**Work request:** Here is the task for the listing below: output exactly the lines from the one containing "The image size is (1515, 522)." through the one containing "Task: Click the first", and leave out the pictures.

**Records for the exercise:**
-*-*-
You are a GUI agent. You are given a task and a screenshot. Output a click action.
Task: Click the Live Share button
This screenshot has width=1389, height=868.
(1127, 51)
-*-*-
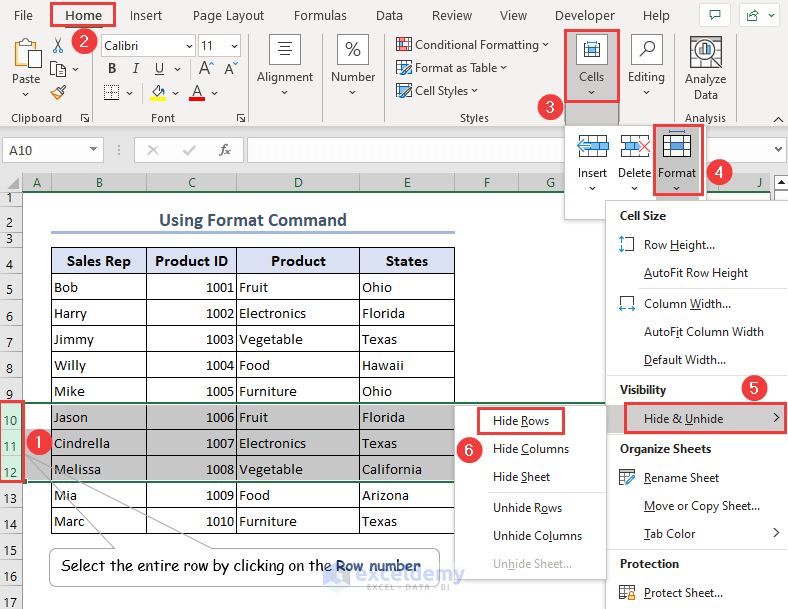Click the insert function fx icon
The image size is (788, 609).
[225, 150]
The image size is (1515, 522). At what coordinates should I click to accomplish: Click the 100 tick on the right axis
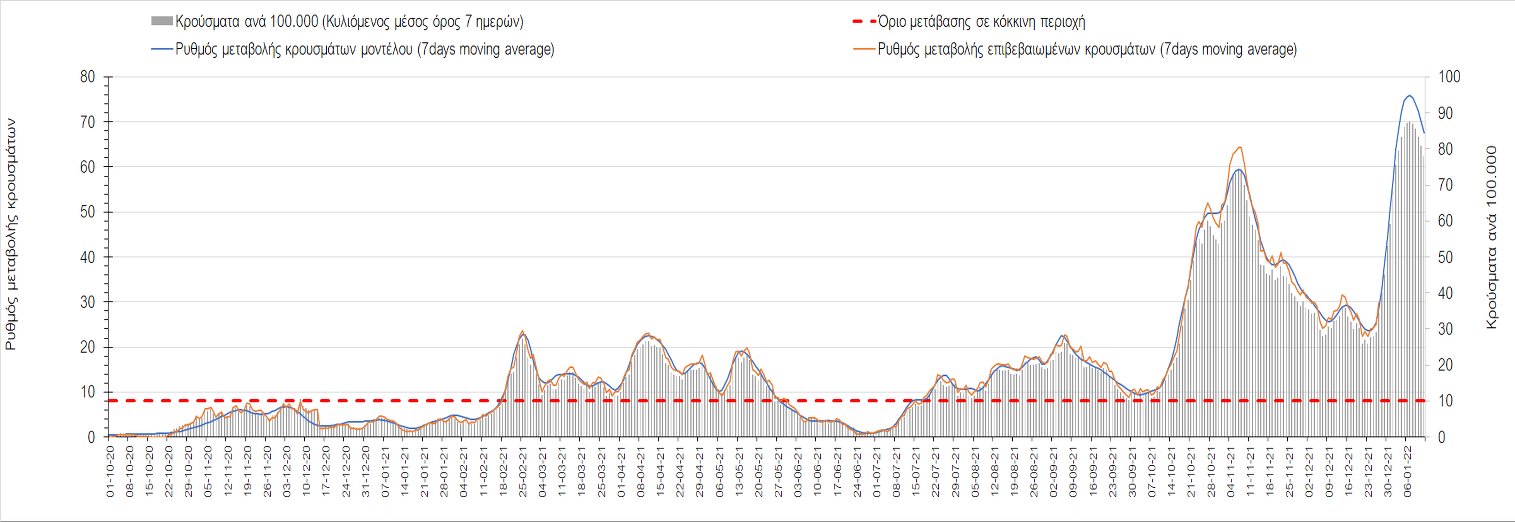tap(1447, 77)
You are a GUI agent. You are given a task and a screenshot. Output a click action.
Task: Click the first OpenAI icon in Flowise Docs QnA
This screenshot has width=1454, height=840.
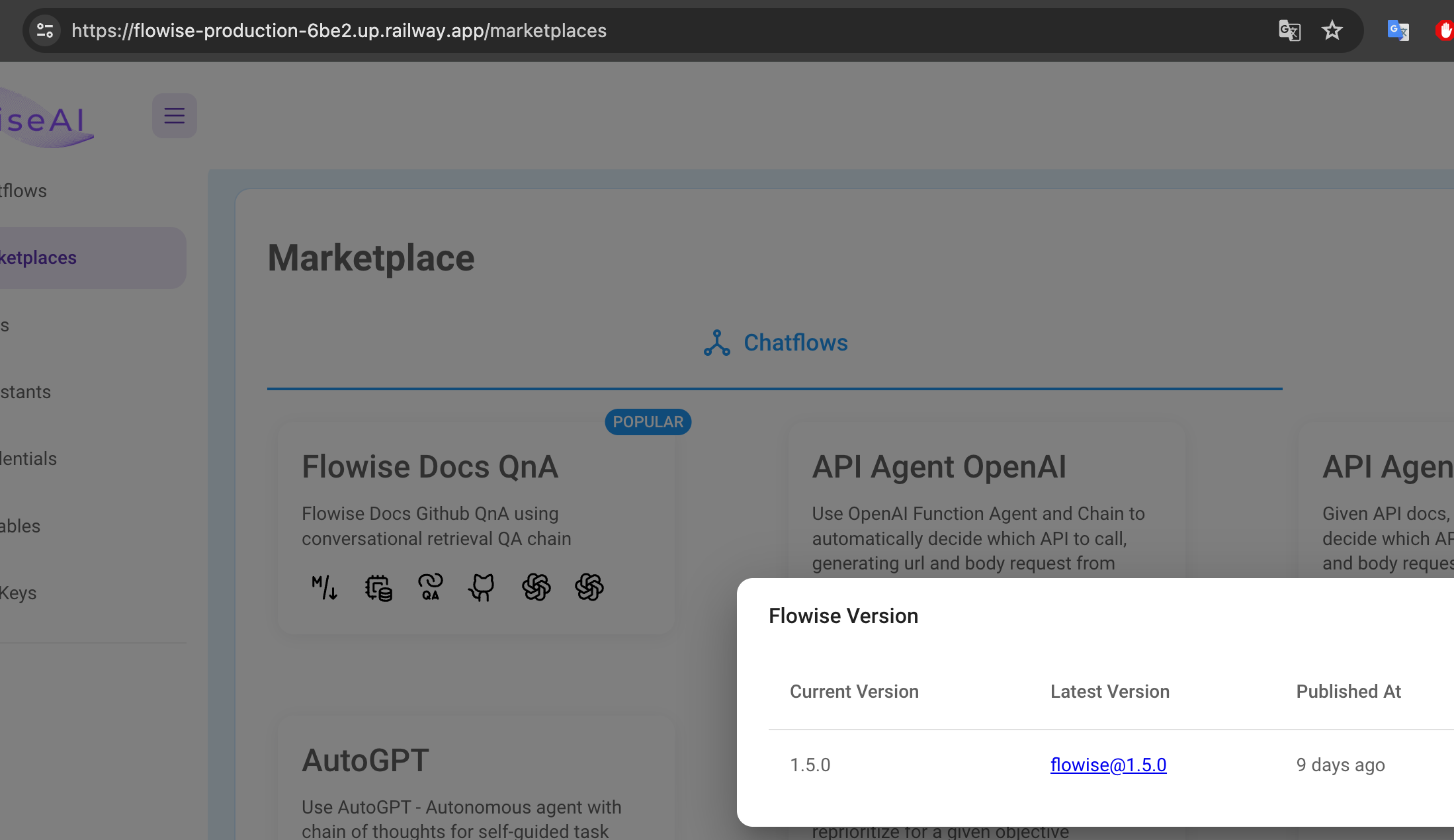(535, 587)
-*-*-
**Solution below:**
The image size is (1515, 522). At what coordinates should I click to accomplish: Click the 100 tick on the right axis
tap(1447, 77)
You are a GUI agent. You are given a task and a screenshot. Output a click action.
Task: Click the first OpenAI icon in Flowise Docs QnA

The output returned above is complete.